* Source data
+ + + +
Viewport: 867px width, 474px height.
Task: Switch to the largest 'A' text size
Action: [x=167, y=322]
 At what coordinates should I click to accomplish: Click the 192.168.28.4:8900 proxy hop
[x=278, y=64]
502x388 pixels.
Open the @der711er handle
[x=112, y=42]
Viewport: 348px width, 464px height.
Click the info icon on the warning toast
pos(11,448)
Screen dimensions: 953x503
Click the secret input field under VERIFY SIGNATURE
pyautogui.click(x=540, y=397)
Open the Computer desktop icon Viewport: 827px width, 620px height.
+ + + +
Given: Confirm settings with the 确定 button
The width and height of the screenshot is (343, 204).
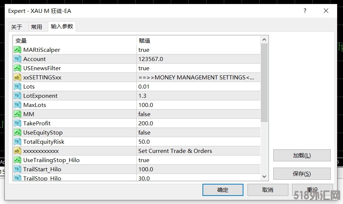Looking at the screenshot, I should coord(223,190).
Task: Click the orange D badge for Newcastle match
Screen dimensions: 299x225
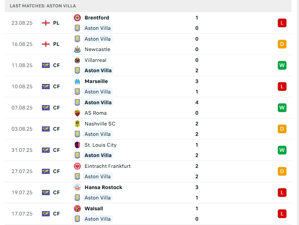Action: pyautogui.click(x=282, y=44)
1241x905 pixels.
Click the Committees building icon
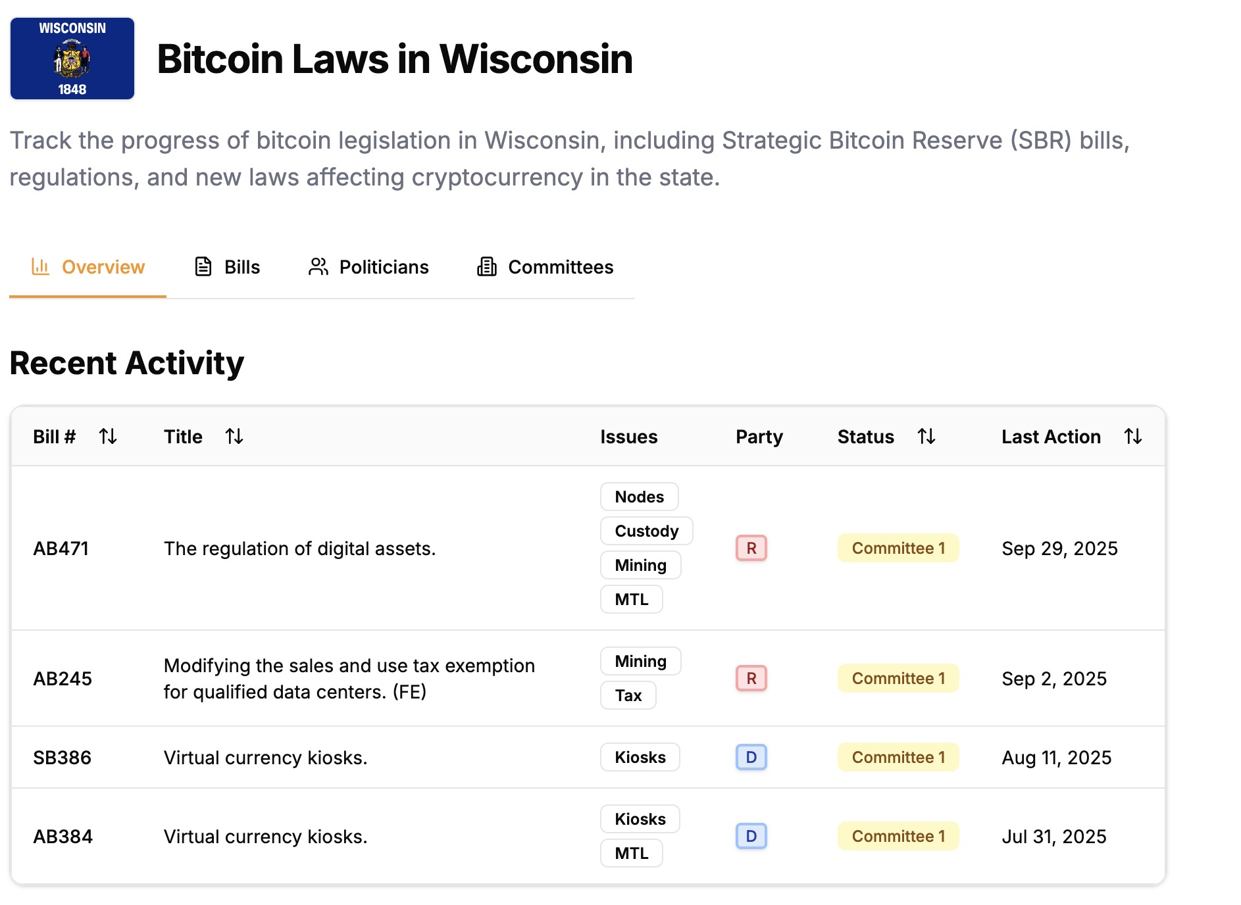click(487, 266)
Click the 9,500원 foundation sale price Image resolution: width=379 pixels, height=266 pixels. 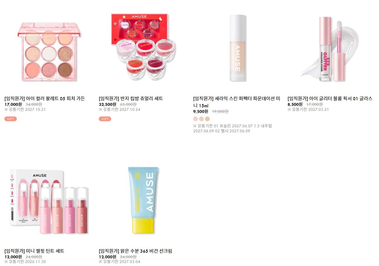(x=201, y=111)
+ + + +
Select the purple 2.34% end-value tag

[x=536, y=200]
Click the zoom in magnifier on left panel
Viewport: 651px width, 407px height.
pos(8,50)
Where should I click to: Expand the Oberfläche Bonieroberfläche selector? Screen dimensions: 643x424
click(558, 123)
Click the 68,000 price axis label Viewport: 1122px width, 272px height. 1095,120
+ + + +
* Given exercise
Quote the data from the line with "Screen dimensions: 953x503" up to and including the line with "Open the Computer", character for character.

* Completed exercise
Screen dimensions: 953x503
Click the secret input field under VERIFY SIGNATURE
pyautogui.click(x=540, y=397)
Open the Computer desktop icon Viewport: 827px width, 620px height.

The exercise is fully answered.